Much commentary on Big Data Analytics is about the technologies sprinkled with use cases to illustrate good practice. Too often we leave out people and particularly C-Level tier who rely more on intuition than data.
Every year the investment in BI & Analytics grows and whilst it would be comforting to think this was because enterprises want even more success. There is a nagging feeling that it is because many BI projects fail and let's try again.
Before investing in new analytics tools it is vital to define what is important to measure and why. In other words what and who will change as a result of the new visualisations, dashboards, drill-down reports? Too often that step is missed and projects run by strategic planners and analysts fail.
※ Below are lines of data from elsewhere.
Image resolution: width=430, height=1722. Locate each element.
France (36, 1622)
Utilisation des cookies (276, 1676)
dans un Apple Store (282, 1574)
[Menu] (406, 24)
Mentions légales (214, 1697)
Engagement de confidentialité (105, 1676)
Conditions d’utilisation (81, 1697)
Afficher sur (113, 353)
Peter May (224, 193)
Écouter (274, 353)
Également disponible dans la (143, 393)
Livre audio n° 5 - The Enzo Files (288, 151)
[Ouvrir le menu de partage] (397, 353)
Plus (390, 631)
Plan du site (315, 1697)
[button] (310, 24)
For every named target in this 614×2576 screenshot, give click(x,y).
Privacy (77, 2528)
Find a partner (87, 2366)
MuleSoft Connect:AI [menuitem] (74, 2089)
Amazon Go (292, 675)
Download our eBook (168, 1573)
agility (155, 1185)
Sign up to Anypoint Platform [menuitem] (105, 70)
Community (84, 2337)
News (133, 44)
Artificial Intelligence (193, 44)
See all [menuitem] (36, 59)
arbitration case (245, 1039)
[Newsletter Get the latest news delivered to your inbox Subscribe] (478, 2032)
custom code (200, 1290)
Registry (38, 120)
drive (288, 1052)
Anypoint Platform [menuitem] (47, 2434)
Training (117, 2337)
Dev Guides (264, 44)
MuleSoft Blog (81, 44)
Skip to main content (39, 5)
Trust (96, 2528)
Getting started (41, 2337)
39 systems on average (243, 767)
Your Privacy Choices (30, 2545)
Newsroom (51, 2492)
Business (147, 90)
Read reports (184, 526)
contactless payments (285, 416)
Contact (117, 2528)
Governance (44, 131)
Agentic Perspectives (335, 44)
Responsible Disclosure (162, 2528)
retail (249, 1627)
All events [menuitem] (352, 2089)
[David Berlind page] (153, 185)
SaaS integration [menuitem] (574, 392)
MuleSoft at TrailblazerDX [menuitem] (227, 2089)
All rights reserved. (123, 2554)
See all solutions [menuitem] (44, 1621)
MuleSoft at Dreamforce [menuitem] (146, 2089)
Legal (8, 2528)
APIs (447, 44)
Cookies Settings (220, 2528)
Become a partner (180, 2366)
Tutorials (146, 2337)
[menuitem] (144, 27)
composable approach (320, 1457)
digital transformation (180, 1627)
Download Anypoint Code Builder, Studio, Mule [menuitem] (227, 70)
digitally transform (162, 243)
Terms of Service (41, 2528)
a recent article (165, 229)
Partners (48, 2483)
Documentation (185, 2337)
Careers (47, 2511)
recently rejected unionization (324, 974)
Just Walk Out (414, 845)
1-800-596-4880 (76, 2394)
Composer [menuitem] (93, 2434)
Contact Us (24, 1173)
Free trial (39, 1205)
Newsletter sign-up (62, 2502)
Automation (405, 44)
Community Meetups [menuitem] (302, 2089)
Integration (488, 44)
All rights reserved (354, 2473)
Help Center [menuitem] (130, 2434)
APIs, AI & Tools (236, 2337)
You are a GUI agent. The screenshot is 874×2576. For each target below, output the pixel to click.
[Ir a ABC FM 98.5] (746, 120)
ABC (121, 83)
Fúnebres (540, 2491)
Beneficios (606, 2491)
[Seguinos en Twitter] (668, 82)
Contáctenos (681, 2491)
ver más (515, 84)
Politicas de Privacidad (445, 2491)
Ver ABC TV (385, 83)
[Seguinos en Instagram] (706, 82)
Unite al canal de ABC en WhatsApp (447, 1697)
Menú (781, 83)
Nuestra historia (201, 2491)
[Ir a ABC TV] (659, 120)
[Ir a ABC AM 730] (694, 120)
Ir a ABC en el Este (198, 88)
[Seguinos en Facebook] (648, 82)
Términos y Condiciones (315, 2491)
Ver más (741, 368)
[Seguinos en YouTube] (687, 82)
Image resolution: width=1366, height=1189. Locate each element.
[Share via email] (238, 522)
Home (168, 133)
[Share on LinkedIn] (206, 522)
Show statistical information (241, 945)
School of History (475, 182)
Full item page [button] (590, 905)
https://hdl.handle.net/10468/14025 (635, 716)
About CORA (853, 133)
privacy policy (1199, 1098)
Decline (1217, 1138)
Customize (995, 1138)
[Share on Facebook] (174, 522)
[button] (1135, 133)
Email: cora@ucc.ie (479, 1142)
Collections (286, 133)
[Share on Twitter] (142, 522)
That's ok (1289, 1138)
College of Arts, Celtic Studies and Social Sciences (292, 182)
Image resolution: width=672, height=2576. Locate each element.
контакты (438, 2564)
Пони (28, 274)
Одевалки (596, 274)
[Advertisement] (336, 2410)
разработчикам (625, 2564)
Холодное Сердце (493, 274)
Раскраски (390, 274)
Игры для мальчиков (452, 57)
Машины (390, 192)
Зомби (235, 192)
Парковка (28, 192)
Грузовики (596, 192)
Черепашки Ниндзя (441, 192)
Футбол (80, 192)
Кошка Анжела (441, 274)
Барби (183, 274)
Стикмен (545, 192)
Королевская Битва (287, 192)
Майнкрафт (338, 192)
The new generation of self-service Analytics lets line of business people get involved. They can more often articulate what data analysis they need to make and execute better decisions. C-Level guys that take note of that can look forward to successful BI & Analytics projects and move away from gut feel to data driven decision making.
A relevant question- “Big Data” can ever mean “Big Money.” Another part of the problem is that to be good at “data-driven decision-making,” you need the right people in place… … but schools aren’t really teaching data-driven decisions yet … … and most people confuse what skill sets they actually are looking for. At the same time as all that is happening, senior leaders fear incompetence, like we all do. Most people come up in a working world being fed stuff like “We need to be vigorous in our decision-making!” and “Don’t back down!” or whatever. As a result, senior leaders tend to trust their guts on a lot of decisions; if they want to try something new or audacious, they’ll probably bring in a consultant so that they have someone to throw under the bus if/when it doesn’t work.